|M.Sc Student||Jigalin Anton|
|Subject||Vision-Based Relative State Estimation of Unknown Dynamic|
Targets Using Multiple Stereo Rigs
|Department||Department of Mechanical Engineering||Supervisor||Professor Pinchas Gurfil|
|Full Thesis text|
Estimating the pose, motion and structure of cooperative targets using on board sensors is a challenging problem; the problem becomes even more challenging when the target is non-cooperative. The absence of a priori information about the target and cross-link data sharing encourages one to look for the best possible approximation of the target's pose, motion and structure. One method for non-cooperative target state estimation is to use vision sensors, which provide extensive measurement data, and can be used to acquire information in a passive manner.
This work investigates the use of multiple stereo-vision sensors for both cooperative and non-cooperative target relative pose, motion and structure estimation. A computer-vision feature-matching algorithm produces input data for a recursive filtering algorithm, which provides relative state estimation.
A newly-developed initialization step and the proposed target structure estimation technique decrease the ambiguity in the target center of mass location. The effectiveness of the proposed filtering scheme is compared to the theoretical limitations predicted by the Cramer-Rao theory.

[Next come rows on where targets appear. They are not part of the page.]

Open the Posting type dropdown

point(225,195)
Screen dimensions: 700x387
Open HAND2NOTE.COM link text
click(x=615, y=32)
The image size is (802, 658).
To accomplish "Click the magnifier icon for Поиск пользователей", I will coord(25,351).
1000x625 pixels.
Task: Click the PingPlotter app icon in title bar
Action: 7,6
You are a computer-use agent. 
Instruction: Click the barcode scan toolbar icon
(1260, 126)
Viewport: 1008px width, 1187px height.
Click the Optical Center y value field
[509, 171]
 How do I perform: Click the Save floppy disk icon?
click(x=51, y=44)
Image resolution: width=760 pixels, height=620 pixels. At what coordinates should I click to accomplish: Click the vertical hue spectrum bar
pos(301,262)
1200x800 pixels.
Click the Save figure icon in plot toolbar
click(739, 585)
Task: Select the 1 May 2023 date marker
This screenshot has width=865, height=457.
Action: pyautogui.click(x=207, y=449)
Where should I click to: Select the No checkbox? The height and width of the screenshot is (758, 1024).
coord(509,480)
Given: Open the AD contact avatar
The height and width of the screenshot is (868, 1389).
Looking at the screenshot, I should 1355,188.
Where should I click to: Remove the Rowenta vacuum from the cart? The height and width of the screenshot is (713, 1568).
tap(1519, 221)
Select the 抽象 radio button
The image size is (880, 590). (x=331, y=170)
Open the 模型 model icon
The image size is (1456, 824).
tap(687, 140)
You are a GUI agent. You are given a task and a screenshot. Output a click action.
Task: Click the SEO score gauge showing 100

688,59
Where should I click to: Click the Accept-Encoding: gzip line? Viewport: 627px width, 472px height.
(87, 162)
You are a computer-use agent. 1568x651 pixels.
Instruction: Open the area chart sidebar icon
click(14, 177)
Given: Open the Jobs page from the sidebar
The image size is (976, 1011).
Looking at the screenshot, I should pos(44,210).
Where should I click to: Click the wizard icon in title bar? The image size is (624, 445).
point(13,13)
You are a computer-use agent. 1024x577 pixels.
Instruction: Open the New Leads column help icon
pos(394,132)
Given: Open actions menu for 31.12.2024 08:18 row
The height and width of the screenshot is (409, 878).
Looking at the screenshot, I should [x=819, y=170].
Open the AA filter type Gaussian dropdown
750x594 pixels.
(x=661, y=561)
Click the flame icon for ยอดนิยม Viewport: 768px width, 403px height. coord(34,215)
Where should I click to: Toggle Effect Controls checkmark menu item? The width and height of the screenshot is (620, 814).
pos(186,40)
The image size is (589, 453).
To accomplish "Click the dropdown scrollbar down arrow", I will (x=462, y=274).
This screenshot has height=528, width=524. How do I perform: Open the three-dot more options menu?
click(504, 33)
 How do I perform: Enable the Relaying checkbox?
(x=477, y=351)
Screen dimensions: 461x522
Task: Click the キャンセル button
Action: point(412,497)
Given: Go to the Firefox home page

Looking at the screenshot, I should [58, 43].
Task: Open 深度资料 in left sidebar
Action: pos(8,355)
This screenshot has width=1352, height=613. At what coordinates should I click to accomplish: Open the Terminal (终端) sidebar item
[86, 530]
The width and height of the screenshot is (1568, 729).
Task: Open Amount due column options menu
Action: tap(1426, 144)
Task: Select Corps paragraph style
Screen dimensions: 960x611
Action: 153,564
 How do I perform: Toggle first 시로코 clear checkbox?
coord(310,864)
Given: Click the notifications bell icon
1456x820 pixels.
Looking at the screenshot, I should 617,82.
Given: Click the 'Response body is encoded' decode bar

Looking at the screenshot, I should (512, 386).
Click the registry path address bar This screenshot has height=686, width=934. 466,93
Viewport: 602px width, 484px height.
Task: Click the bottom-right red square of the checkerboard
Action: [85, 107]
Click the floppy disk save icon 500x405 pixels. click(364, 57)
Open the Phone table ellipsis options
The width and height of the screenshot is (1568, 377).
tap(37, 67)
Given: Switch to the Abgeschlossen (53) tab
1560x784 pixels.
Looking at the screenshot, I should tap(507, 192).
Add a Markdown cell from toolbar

This work also provides an extensive numerical study of possible system parameters, comparing between two filtering techniques and different relative motion models. The performance of the estimation algorithm is evaluated by Monte-Carlo simulations. The estimation accuracy of the iterated extended Kalman filter is compared to the unscented Kalman filter. It is also shown that a simple kinematic model can work well, when combined with frequent measurements. The effect of the position and number of cameras constituting the stereo rigs is also investigated. The proposed method was validated using robotic devices in the Distributed Space Systems Laboratory.